Science Park redevelopment a long-term catalyst

  • Highly anticipated redevelopment of 1 Science Park Drive has been announced
  • AREIT to hold a 34% stake in the redevelopment that is expected to generate NPI yield of 6.3%
  • Structure of JV with Sponsor minimises development risk for AREIT while offering a ROFR on the remaining stake
  • Maintain BUY with a TP of S$4.00

Investment Thesis:

Attractively valued relative to other large-cap peers
. A-REIT offers an attractive c.5.2% yield, which is among the highest compared to its other larger cap industrial S-REIT peers.

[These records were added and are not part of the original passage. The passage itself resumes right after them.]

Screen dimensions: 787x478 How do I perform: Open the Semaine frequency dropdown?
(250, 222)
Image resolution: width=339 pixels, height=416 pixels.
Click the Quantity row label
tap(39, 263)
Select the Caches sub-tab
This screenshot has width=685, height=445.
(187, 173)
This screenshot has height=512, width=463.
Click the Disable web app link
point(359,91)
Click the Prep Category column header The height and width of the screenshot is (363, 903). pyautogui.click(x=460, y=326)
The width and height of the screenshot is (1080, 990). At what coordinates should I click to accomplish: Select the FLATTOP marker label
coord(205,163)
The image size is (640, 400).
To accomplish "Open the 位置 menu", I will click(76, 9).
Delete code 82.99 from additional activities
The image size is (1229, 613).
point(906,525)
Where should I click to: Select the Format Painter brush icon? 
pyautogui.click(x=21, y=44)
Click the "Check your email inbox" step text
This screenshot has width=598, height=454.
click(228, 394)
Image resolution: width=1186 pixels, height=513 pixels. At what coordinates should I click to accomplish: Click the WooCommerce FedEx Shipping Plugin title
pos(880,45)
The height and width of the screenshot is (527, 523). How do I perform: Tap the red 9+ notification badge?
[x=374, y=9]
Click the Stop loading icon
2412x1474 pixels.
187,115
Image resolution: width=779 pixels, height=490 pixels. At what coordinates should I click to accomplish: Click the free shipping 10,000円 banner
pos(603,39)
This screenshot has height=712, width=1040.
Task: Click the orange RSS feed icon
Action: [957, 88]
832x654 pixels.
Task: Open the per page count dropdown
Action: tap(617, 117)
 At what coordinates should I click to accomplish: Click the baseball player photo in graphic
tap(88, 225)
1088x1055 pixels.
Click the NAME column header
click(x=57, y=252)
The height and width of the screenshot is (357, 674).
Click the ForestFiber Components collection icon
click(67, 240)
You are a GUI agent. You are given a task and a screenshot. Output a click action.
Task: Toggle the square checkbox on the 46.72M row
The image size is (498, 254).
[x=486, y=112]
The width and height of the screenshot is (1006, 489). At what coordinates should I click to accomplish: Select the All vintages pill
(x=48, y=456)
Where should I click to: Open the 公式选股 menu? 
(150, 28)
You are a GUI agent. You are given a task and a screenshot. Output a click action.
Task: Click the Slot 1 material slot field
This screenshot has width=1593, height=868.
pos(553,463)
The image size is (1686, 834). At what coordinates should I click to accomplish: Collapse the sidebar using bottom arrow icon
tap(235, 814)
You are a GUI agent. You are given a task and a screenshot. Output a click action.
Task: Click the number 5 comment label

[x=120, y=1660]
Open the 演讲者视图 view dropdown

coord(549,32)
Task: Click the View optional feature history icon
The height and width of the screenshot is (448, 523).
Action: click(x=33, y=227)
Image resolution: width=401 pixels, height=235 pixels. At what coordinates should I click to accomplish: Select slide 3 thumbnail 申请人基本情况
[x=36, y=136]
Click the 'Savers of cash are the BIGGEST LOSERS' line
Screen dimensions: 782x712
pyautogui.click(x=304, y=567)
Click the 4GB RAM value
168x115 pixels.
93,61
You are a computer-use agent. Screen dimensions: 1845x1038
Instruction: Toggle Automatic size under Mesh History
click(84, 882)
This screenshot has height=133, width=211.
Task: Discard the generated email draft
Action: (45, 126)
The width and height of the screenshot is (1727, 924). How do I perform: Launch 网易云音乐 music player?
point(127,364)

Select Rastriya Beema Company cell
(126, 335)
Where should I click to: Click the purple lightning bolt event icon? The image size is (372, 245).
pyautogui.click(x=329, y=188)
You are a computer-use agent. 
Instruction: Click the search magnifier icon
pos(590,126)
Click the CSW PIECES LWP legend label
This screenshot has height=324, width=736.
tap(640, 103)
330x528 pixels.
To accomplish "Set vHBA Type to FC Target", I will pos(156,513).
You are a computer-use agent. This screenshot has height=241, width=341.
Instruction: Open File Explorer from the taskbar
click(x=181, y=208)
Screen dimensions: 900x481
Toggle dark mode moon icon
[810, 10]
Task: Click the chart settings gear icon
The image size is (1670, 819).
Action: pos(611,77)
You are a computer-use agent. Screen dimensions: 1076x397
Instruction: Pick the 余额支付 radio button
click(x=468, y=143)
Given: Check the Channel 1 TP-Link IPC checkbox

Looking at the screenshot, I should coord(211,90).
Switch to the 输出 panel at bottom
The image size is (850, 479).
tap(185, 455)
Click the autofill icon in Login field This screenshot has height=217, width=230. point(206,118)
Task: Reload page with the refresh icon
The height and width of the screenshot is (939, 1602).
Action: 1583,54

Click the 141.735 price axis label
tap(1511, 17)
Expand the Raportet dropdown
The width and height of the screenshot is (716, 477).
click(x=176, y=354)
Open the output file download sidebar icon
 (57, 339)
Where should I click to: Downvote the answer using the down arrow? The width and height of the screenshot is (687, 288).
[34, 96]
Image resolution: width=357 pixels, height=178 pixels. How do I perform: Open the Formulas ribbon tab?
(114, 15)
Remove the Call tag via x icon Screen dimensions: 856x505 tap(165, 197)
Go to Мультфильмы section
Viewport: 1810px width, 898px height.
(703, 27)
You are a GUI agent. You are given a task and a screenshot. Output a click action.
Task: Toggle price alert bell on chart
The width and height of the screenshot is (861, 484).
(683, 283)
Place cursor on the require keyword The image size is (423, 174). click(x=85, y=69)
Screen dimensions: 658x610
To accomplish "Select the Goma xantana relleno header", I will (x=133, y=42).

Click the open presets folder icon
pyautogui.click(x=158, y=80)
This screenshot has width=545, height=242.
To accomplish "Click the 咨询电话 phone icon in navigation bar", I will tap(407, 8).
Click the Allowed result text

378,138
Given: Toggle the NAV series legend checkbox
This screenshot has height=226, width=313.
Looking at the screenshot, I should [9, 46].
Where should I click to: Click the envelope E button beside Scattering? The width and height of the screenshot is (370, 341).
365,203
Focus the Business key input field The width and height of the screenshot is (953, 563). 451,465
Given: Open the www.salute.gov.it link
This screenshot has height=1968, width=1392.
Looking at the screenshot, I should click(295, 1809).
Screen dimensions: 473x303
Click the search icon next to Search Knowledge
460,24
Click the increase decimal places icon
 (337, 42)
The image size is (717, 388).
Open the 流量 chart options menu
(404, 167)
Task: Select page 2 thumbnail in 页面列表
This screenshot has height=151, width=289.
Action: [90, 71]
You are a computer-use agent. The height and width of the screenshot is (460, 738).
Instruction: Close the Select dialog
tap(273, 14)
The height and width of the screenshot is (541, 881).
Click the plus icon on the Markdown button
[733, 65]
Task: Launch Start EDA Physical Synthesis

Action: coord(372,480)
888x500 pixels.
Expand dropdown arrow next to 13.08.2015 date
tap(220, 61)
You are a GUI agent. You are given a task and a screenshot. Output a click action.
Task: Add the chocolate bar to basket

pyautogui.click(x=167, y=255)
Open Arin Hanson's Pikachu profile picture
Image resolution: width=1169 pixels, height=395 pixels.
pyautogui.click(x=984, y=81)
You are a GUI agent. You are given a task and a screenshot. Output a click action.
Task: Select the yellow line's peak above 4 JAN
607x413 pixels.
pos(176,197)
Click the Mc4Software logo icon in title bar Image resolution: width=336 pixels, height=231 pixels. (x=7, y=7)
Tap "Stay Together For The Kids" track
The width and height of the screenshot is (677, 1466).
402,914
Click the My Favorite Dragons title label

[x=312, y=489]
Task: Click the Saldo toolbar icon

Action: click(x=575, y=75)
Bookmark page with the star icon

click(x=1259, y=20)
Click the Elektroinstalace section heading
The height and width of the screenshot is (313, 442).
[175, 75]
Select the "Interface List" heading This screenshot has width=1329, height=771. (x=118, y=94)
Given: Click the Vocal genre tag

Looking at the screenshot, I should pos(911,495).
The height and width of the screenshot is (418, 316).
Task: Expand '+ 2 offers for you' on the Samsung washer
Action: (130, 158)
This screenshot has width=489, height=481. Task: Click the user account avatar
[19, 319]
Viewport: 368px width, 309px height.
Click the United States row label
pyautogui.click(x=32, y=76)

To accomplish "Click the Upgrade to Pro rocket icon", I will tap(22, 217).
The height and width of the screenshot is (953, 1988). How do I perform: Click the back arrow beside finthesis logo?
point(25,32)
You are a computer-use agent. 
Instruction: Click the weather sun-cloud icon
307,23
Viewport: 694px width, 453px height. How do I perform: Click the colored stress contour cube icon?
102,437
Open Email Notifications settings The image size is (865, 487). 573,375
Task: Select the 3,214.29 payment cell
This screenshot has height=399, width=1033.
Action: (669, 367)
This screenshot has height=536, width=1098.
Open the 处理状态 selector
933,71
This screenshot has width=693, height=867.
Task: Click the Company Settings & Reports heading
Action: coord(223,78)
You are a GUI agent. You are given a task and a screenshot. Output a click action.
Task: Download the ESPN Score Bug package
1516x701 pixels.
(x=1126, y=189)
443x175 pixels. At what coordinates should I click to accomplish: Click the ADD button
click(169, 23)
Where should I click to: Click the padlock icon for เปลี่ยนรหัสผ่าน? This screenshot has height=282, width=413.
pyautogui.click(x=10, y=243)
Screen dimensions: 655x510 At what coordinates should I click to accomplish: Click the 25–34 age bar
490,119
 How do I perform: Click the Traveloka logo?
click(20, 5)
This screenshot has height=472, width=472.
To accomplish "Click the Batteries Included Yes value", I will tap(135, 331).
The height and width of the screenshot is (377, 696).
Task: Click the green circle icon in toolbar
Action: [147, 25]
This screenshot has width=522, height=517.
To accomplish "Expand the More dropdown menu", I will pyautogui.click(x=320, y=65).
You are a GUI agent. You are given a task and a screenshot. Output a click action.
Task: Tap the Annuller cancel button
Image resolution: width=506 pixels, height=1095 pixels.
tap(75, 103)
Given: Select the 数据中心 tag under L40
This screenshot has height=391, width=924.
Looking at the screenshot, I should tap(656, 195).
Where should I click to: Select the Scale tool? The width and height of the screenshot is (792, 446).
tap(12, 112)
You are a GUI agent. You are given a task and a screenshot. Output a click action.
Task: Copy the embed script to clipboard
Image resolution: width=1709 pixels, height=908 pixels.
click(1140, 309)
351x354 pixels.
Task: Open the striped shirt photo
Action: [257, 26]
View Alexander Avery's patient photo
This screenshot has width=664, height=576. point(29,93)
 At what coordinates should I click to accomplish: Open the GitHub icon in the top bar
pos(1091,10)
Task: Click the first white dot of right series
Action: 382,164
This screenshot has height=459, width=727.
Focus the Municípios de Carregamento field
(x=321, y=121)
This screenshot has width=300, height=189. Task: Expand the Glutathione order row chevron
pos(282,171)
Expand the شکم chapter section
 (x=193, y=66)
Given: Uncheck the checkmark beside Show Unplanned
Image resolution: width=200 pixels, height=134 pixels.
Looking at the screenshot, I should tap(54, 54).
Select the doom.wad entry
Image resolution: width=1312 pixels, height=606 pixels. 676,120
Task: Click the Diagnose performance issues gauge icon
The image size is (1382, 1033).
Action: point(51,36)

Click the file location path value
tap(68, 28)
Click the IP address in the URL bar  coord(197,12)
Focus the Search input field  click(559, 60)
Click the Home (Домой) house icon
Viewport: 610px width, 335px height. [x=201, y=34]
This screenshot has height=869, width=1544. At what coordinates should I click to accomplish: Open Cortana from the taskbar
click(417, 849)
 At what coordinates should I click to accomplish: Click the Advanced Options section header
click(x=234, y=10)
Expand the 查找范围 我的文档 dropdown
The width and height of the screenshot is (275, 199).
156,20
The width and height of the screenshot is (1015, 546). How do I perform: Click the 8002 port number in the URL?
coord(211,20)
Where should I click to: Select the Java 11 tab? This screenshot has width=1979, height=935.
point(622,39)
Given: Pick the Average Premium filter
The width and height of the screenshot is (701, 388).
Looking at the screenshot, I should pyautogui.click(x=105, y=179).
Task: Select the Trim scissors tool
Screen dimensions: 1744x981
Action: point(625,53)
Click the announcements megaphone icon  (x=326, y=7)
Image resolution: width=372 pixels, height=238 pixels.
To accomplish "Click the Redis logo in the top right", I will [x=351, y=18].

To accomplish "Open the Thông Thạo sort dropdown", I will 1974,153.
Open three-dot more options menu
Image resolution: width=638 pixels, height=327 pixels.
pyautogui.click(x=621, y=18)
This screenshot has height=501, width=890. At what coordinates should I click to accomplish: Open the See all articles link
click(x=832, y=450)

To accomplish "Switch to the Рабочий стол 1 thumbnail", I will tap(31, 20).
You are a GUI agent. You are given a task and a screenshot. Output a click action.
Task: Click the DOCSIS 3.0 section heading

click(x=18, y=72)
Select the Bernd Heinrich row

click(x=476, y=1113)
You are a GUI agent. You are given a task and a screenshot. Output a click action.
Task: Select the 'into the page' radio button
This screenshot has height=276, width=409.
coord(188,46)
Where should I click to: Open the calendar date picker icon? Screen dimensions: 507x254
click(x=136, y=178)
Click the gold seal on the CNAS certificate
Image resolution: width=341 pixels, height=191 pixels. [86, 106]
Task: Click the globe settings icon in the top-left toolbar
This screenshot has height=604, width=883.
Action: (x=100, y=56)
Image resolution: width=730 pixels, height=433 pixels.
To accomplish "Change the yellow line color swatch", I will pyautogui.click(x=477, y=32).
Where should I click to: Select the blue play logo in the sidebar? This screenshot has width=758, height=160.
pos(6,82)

Having acquired more than S$1.7bn YTD, AREIT is on track to deliver DPU CAGR of more than 4.0% between FY20-FY23.

Multiple structural tailwinds in place.
 We believe that investors have neglected A-REIT’s myriad of structural tailwinds from e-commerce, datacenters and office decentralisation, which would drive earnings and capital values higher in the longer term.

Unlocking value from rejuvenation of its Science Park assets. 
While A-REIT can tap its Sponsor for an attractive pipeline of new economy properties, there is significant value from the potential redevelopment of its Science Park assets. The redevelopment of 1 Science Park Drive together with its Sponsor paves the way for c.S$5.6bn in gross development value to be unlocked for its assets at Science Parks 1 and 2.


Our DCF-based TP is maintained at S$4.00 based on WACC of 5.9% (risk-free rate of 2.0%).

Where we differ:
Redevelopment upside. 
We believe that investors have not priced the NAV uplift from the redevelopment of its other Science Park assets into properties with higher specifications and higher plot ratios.

Key Risks to Our View:
Interest-rate risk.
 An increase in lending rates will negatively impact dividend distributions.